### Problem requirements
Please reproduce the records, omitting nothing and changing nothing.

-*-

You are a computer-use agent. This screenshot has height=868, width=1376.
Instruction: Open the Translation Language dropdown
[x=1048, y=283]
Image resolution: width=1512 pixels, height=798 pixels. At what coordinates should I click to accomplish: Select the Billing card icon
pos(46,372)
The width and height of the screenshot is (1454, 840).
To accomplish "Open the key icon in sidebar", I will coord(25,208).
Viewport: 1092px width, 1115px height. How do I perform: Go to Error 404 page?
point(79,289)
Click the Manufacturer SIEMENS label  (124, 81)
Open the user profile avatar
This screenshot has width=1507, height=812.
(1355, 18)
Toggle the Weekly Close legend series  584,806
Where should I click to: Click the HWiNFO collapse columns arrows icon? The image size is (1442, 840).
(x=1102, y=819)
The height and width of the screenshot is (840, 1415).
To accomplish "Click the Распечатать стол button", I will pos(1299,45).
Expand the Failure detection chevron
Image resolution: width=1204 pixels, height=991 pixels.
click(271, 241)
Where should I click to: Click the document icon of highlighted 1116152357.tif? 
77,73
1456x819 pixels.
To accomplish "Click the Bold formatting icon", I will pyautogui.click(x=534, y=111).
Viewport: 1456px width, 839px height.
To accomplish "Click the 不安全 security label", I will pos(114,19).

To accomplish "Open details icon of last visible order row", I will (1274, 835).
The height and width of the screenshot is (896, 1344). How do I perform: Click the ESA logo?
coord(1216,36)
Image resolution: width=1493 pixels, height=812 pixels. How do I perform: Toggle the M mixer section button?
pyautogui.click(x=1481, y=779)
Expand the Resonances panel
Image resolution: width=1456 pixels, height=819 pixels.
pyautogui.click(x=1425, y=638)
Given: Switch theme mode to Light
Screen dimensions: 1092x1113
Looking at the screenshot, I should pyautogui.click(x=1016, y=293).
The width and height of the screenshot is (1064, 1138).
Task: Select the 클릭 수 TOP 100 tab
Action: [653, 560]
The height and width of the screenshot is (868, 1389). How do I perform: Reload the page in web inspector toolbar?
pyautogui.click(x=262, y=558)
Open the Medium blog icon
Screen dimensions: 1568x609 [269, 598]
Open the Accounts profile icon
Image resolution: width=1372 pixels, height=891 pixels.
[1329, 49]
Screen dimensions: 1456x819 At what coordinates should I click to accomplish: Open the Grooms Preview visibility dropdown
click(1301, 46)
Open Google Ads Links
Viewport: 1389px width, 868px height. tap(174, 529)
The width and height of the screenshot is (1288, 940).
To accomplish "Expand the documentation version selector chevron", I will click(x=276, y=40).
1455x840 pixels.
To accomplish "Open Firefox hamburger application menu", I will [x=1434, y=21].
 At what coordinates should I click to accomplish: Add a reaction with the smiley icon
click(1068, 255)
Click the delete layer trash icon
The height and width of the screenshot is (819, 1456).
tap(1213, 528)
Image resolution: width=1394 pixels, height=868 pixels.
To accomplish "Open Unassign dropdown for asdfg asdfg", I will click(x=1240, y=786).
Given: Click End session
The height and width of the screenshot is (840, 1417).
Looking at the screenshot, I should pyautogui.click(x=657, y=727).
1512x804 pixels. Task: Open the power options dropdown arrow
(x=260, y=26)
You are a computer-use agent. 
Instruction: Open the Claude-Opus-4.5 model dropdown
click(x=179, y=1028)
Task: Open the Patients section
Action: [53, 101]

-*-

### Exercise response
You are a computer-use agent. This screenshot has height=868, width=1376.
Instruction: Open the Translation Language dropdown
[x=1048, y=283]
Image resolution: width=1512 pixels, height=798 pixels. At what coordinates should I click to accomplish: Select the Billing card icon
pos(46,372)
The width and height of the screenshot is (1454, 840).
To accomplish "Open the key icon in sidebar", I will coord(25,208).
Viewport: 1092px width, 1115px height. How do I perform: Go to Error 404 page?
point(79,289)
Click the Manufacturer SIEMENS label  (124, 81)
Open the user profile avatar
This screenshot has width=1507, height=812.
(1355, 18)
Toggle the Weekly Close legend series  584,806
Where should I click to: Click the HWiNFO collapse columns arrows icon? The image size is (1442, 840).
(x=1102, y=819)
The height and width of the screenshot is (840, 1415).
To accomplish "Click the Распечатать стол button", I will pos(1299,45).
Expand the Failure detection chevron
Image resolution: width=1204 pixels, height=991 pixels.
click(271, 241)
Where should I click to: Click the document icon of highlighted 1116152357.tif? 
77,73
1456x819 pixels.
To accomplish "Click the Bold formatting icon", I will pyautogui.click(x=534, y=111).
Viewport: 1456px width, 839px height.
To accomplish "Click the 不安全 security label", I will pos(114,19).

To accomplish "Open details icon of last visible order row", I will (1274, 835).
The height and width of the screenshot is (896, 1344). How do I perform: Click the ESA logo?
coord(1216,36)
Image resolution: width=1493 pixels, height=812 pixels. How do I perform: Toggle the M mixer section button?
pyautogui.click(x=1481, y=779)
Expand the Resonances panel
Image resolution: width=1456 pixels, height=819 pixels.
pyautogui.click(x=1425, y=638)
Given: Switch theme mode to Light
Screen dimensions: 1092x1113
Looking at the screenshot, I should pyautogui.click(x=1016, y=293).
The width and height of the screenshot is (1064, 1138).
Task: Select the 클릭 수 TOP 100 tab
Action: [653, 560]
The height and width of the screenshot is (868, 1389). How do I perform: Reload the page in web inspector toolbar?
pyautogui.click(x=262, y=558)
Open the Medium blog icon
Screen dimensions: 1568x609 [269, 598]
Open the Accounts profile icon
Image resolution: width=1372 pixels, height=891 pixels.
[1329, 49]
Screen dimensions: 1456x819 At what coordinates should I click to accomplish: Open the Grooms Preview visibility dropdown
click(1301, 46)
Open Google Ads Links
Viewport: 1389px width, 868px height. tap(174, 529)
The width and height of the screenshot is (1288, 940).
To accomplish "Expand the documentation version selector chevron", I will click(x=276, y=40).
1455x840 pixels.
To accomplish "Open Firefox hamburger application menu", I will [x=1434, y=21].
 At what coordinates should I click to accomplish: Add a reaction with the smiley icon
click(1068, 255)
Click the delete layer trash icon
The height and width of the screenshot is (819, 1456).
tap(1213, 528)
Image resolution: width=1394 pixels, height=868 pixels.
To accomplish "Open Unassign dropdown for asdfg asdfg", I will click(x=1240, y=786).
Given: Click End session
The height and width of the screenshot is (840, 1417).
Looking at the screenshot, I should pyautogui.click(x=657, y=727).
1512x804 pixels. Task: Open the power options dropdown arrow
(x=260, y=26)
You are a computer-use agent. 
Instruction: Open the Claude-Opus-4.5 model dropdown
click(x=179, y=1028)
Task: Open the Patients section
Action: [53, 101]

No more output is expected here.